Mom of three and lawyer Carolynne Burkholder James can relate. “I notice a huge change in my kids’ behavior when they don’t get enough sleep. They are usually such easy-going, happy-go-lucky children, but if they are sleep deprived they turn into the whiniest and grumpiest kids. I’m not strict about many things, but I’m a stickler for early bedtimes.”

 

HOW IS SLEEP NUMBER HELPING KIDS?

 

Fifty-one percent of sleep-deprived students say they have tried many different things to get more sleep, but they almost always end up failing. However, 66% of students say they wish there was a fix that would help them get more sleep.

 

Sleep Number recently announced a goal to help more than one million young people achieve life-changing sleep through their products [Sleep Number beds] and sleep expertise by 2025.

 

“We believe helping future generations achieve quality sleep can and will change the world. Excellent sleep is essential to a healthier and happier society, strengthening our connections with one another, and expanding the frontier of what’s possible,” said Shelly Ibach, president and CEO of Sleep Number.

Watch Sleep Number and GenYOUth CEO’s discuss this topic more here.

 

WHAT CAN YOU DO TO HELP?

 

Students like Mr. Todd’s fourth grader mentioned above are looking for guidance, help and strategies to cope.

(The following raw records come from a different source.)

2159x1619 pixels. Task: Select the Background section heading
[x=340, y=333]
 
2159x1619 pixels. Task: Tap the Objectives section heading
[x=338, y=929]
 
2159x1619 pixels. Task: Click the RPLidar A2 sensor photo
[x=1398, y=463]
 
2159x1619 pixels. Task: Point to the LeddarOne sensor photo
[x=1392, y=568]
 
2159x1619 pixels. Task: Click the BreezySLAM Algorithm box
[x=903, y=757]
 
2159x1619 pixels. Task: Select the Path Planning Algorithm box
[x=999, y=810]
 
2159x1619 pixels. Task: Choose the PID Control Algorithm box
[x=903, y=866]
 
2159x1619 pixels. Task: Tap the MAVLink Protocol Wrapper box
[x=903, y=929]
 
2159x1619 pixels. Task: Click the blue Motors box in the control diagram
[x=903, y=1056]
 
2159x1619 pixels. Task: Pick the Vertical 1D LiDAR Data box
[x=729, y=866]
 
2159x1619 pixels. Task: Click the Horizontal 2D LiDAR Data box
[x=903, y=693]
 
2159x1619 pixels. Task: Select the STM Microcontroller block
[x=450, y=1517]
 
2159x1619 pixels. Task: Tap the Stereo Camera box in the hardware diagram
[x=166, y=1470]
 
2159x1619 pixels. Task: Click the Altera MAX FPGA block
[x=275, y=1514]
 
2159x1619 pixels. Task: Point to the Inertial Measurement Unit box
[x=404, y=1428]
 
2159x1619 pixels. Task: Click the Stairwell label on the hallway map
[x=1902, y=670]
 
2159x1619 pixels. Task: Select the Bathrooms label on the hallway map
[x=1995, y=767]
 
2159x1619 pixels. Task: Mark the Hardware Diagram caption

As the caring adults in their lives, you should focus on two things:

 

1) Help make youth less busy while helping them manage their time better, and

2) Teach them/help facilitate a good sleep routine, especially as youth move from middle to high school age.  The importance of a consistent sleep schedule and bedtime routine cannot be underestimated.

 

 

 

Like nutrition and exercise, quality sleep is essential for optimal health and performance.  To ensure kids and their families understand the impact of quality sleep and have the tools to achieve it, Sleep Number is committed to improving 1 million kids’ lives through better sleep by 2025. To learn more, visit the Sleep Number Social Impact page, and find your Sleep Number® setting for your best possible night’s sleep.

 

*ABOUT THE SURVEY

GENYOUth and Sleep Number partnered together to gain perspective on teen sleep.  Online survey conducted April 26 to May 18, 2018 with a nationally representative sample of middle, junior, and senior high school students, ages 12-18, including 1,587 youth affiliated with GENYOUth programs and initiatives and 521 youth in a control group.  Results were statistically weighted to ensure a representative group by gender, age, race/ethnicity, and geography.  An advisory committee of health, education, social science, and youth engagement experts and practitioners provided guidance on the research topic, hypothesis, and online survey content.  Two waves of student focus groups (conducted by phone conference) were held to inform the survey content and questions.